Simon who’s realized the world has pretty much left him behind, and all he can do post retirement is sit in his flat and watch mind numbing television or work out to the point of exhaustion in the gym. He doesn’t have social media, doesn’t even have more than ten apps on his phone (thanks Soap). The only computer he’s touched in the last decade is the desktop on base that he used to complete reports and other administrative things, or the banged up laptop they used to bring on missions.
So, he starts going to the library. He sets up at a table and reads books until his eyes bleed, pouring over decades of history because he pretty much refuses to live in the present.

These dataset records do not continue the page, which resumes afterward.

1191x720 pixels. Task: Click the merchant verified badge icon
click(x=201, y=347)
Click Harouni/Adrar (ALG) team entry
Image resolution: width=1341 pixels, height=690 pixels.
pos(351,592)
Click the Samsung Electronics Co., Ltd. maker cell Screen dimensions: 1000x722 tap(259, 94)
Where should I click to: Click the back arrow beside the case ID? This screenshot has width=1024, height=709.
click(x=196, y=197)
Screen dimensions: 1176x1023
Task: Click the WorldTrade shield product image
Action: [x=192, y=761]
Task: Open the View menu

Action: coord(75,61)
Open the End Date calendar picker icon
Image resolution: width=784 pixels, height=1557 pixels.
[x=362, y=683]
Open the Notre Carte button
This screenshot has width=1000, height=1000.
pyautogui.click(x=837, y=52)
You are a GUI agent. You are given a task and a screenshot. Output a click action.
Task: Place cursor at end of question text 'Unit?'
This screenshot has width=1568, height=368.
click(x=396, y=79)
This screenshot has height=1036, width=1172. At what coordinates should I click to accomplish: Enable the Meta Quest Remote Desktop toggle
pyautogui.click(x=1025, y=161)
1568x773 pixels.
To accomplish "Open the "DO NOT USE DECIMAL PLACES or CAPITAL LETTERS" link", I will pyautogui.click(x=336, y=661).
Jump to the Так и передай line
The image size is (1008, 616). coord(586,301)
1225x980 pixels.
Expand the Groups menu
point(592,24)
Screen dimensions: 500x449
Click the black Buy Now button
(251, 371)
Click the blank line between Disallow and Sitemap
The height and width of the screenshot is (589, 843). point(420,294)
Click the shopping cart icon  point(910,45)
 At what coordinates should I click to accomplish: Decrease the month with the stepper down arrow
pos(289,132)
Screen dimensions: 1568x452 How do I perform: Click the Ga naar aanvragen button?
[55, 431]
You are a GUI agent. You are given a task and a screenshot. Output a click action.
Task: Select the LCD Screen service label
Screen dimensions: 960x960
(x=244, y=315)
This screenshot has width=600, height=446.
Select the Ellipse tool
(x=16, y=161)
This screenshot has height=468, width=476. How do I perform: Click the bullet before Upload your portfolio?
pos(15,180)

That’s where he meets you. Or sees you, he guesses, since he doesn’t really talk much. You’re always asking him if he needs help or needs you to find him anything. You smell like vanilla icing, ripe strawberries and his mouth waters every time you appear at his side.
Sometimes you even sit down across from him with your lunch, scooping granola and yogurt out of a glass bowl, licking it clean by the time you get to the bottom.
“Hi.” You chirp, smiling. It stretches your face a bit, plumps your cheeks and adds a sparkle to your eyes. He grunts, but it doesn’t deter you. “What is it today?” You lean over, glancing at his spread of books and laminated papers. “Axis powers?” He stares at you. Watches your mouth and tongue work the spoon. He doesn’t answer, and you sigh. “You know, we never talk but you never tell me to go away so…” You trail off like you’re hopeful he’ll say something reassuring. He doesn’t, but you take it on the chin, and smile anyway. “Alright well, see you later then.”
He doesn’t know what’d he tell you, what he would say, how he would explain he’s bad and dirty and would drag you down to the pits of hell. Doesn’t tell you he can’t talk to you because then he’d have to keep you, and he’s not sure how to do that without snuffing the flame out, the one that he sees in your smile, the bounce in the balls if your feet. Doesn’t want to tell you he’d have to lock you away and he knows you’d be miserable.
He doesn’t say anything.
The following Monday, he catches sight of you in the children’s library. You’re sitting on the floor with a toddler, turning the big, bright pages, pointing and gesturing to the little boy’s delight. You look so… happy. So content.
Tectonic plates in his brain shift, and a new reality is born.
How can he keep you and keep you happy?
Easy. He’ll just fuck a baby into you.
He’s rough with it. Bends you over one of the desks tucked in the back after closing, shoves your dress up over your ass and kicks your legs apart. You struggle and cry, trying to bite, to scratch, screaming when he fits the head of his cock against your hole.
“Fuck shortcake,” he groans as he works his way inside, forcing you to take him inch by inch as tears stream down your face. “You’ve got such a good little cunt f’me huh?”
“N-n-no,” you wheeze, short of breath, and he kisses your cheek.
“Don’t worry,” he slides all the way home, shivers snaking up your spine when you clench, trying to take more, greedy for it even though you’re trying to fight. “It’s all gonna be okay.”
“Stop- please,” you rock your hips, but it buries his cock deeper. He grips your neck, pulls back and then slams into you, covering your scream with his palm. He licks your tears and you look at him in the mirror, desperation and horror welling in your eyes.
“I’m gonna take care of you,” he grits, control hanging by a thread, hanging back for one second to make sure he holds your gaze before shoving himself against your womb, “you and the baby.”